Consumers have an important role in reducing radiation risks from medical X-rays. FDA recommends these steps:
Ask your health care professional how an X-ray will help. How will it help find out what's wrong or determine your treatment? Ask if there are other procedures that might be lower risk but still allow a good assessment or treatment for your medical situation.
- Don't refuse an X-ray. If your health care professional explains why it is medically needed, then don't refuse an X-ray. The risk of not having a needed X-ray is greater than the small risk from radiation.
- Don't insist on an X-ray. If your health care professional explains there is no need for an X-ray, then don't demand one.
Tell the X-ray technologist in advance if you are, or might be, pregnant.
Ask if a protective shield can be used. If you or your children are getting an X-ray, ask whether a lead apron or other shield should be used.
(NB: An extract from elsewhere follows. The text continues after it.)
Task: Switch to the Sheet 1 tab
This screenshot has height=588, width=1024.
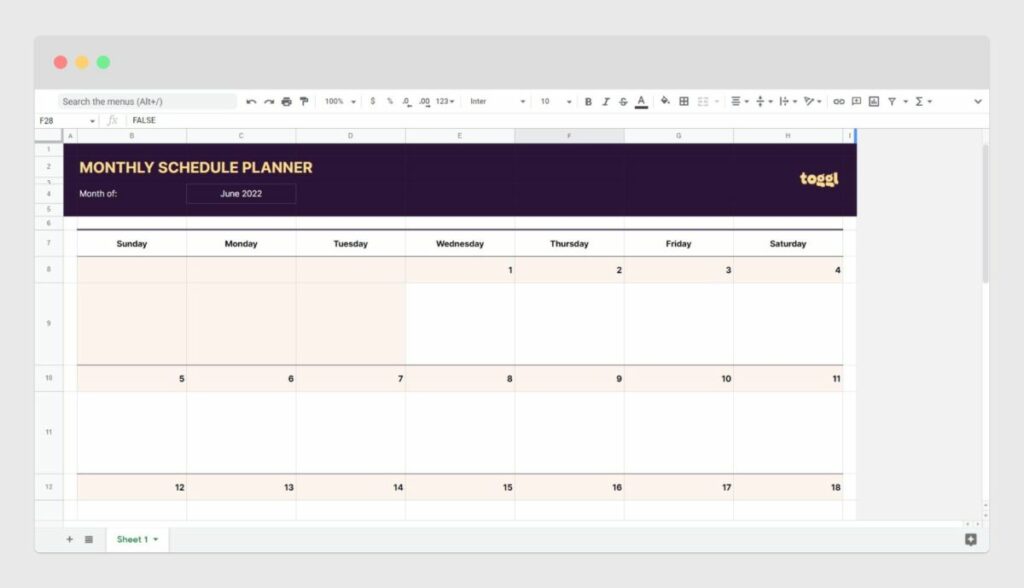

Ask your dentist if he/she uses the faster (E or F) speed film for X-rays. It costs about the same as the conventional D speed film and offers similar benefits with a lower radiation dose. Using digital imaging detectors instead of film further reduces radiation dose.
Know your X-ray history. "Just as you may keep a list of your medications with you when visiting the doctor, keep a list of your imaging records, including dental X-rays," says Ohlhaber. When an X-ray is taken, fill out the card with the date and type of exam, referring physician, and facility and address where the images are kept. Show the card to your health care professionals to avoid unnecessary duplication of X-rays of the same body part. Keep a record card for everyone in your family.